Rays ‘Doing Homework’ on Marcus Stroman as AL East Race Tightens

The Rays were the best team in baseball for most of the first half, but the Braves have since blown by them and they are no longer even the best team in their own division. Reeling from four straight losses, Tampa has been overtaken by the Orioles, who are 8-2 in their last 10 games. While the two are in a virtual tie for first, Baltimore has a slightly better winning percentage as of this post.

Then there’s the matter of the Rays’ rotation, which has been beset by injuries and may need serious support just to finish the season. Only three Tampa pitchers — Zach Eflin (18), Shane McClanahan (18), and Taj Bradley (14) — have made more than nine starts, and two others — Drew Rasmussen (8), Jeffrey Springs (3) — have suffered season-ending injuries. Josh Fleming (3) is on the 60-day IL and will begin a minor league rehab assignment this weekend, and Tyler Glasnow (9) got a late start as he works back from Tommy John surgery.

What’s more, Glasnow has never started more than 14 games in a season and hasn’t logged more than 88 innings in a season since 2018. He does, however, have a tattoo of Ol’ Dirty Bastard on his right foot and he hates disgraced pharma-bro Martin Shkreli for further bastardizing what the already ill-fated Once Upon a Time in Shaolin project.

Pitching woes are clearly central to the Rays’ slowdown, but I think it’s fair to say the real nexus of their troubles came when Cubs broke them by taking two of three at Wrigley in late May. By beating Bradley and McClanahan before dropping the third game, started by Eflin, the Cubs may have shown other teams that the emperor wasn’t really wearing any clothes. The Rays came into Chicago at 39-16 and are 21-23 since, not exactly a great sign in a division where all the teams are above .500 right now.

Marcus Stroman won that first game against Tampa by tossing a complete-game, one-hit shutout that is undoubtedly top of mind for the Rays’ front office. As discussed during the “Onto Waveland” podcast, the Rays are “doing homework” on Stroman as they look to bolster their rotation to stave off the Orioles and the rest of the AL East.
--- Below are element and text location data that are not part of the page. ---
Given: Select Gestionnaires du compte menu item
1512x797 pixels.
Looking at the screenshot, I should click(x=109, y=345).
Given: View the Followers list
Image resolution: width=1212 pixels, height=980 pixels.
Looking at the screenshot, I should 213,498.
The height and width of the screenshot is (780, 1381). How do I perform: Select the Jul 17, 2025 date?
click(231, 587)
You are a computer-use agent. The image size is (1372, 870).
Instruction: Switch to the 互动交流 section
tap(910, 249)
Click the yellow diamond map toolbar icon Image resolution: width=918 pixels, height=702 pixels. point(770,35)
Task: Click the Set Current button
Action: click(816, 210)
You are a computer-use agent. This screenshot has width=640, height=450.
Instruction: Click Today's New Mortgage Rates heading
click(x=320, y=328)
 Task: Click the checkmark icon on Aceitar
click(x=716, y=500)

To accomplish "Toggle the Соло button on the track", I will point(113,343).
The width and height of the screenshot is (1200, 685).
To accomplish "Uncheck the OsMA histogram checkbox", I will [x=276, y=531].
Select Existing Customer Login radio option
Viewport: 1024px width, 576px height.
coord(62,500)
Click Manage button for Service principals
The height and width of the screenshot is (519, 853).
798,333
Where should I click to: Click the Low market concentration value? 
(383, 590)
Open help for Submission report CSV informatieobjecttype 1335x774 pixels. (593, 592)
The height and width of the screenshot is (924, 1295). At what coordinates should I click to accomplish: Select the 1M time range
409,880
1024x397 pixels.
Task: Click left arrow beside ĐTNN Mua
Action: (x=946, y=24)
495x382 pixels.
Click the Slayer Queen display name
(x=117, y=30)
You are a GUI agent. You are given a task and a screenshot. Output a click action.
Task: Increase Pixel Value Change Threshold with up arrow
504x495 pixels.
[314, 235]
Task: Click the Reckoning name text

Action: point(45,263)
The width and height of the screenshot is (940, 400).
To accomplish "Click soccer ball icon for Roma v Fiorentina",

I know most of you are clenching up a little at the idea of a trade with the Rays that will inevitably turn out poorly for the Cubs, but there might be a little more leverage this time around. The Blue Jays have also been rumored to have interest in their former starter, even though some doubt the veracity of that information, and the Orioles could use a rotation upgrade as well.

Baltimore’s 4.57 rotation ERA ranks 18th in MLB and their two highest-volume starters are north of that. Kyle Gibson has made 20 starts with a 4.77 ERA and Dean Kremer has a 4.80 mark in as many starts, so you can see how they might want to shore that up. Tyler Wells is at 3.72 over 18 starts and Kyle Bradish has a 3.05 ERA across 17 starts, so the cupboard isn’t barren. Finally, there’s flame-throwing rookie Grayson Rodriguez with a 7.33 ERA across 11 starts.

That group’s not terrible by any stretch, but would anyone trust them in a playoff series? Adding Stroman could be just what they need to continue pushing past the Rays and ensure they’re not just a one-and-done postseason team. It’ll help if they actually use closer Felix Bautista in a deciding game should it come to that.

Though I haven’t seen any reported interest from Baltimore, it makes sense that they would be looking to improve one of their weak spots at the deadline. They’ve also got a stacked farm system that boasts eight top-100 prospects according to MLB Pipeline. And while Jed Hoyer would be hung up on for even thinking about Jackson Holliday, there are three Triple-A infielders ranked from 63-75 who might be able to impact the Cubs in the immediate future.

Landing a real stud will take more than a two-month rental, so Hoyer is probably going to have to sweeten the pot quite a bit. It actually makes sense to do the opposite of the Yu Darvish/Victor Caratini trade with San Diego, which netted four young prospects in return. Given the 40-man implications and minor-league roster limits, the Cubs might be better off getting back fewer players than they give up. I guess the Javier Báez/Trevor Williams swap for Pete Crow-Armstrong is a better comp.

Whether they’re able to engage Baltimore, another AL East team, or even the Astros — who’ve reportedly expressed interest in both Stroman and Cody Bellinger — the Cubs need to put themselves in an advantageous position if/when they indeed become sellers. At the risk of getting a little hyperbolic here, Hoyer absolutely cannot afford to miss on this trade deadline because the Cubs must be serious contenders next year.

Regardless of what you feel about where this team should be and what it should do, I think we can all agree that Hoyer is just about at the end of the runway and needs to take off soon before someone pulls his ejection handle.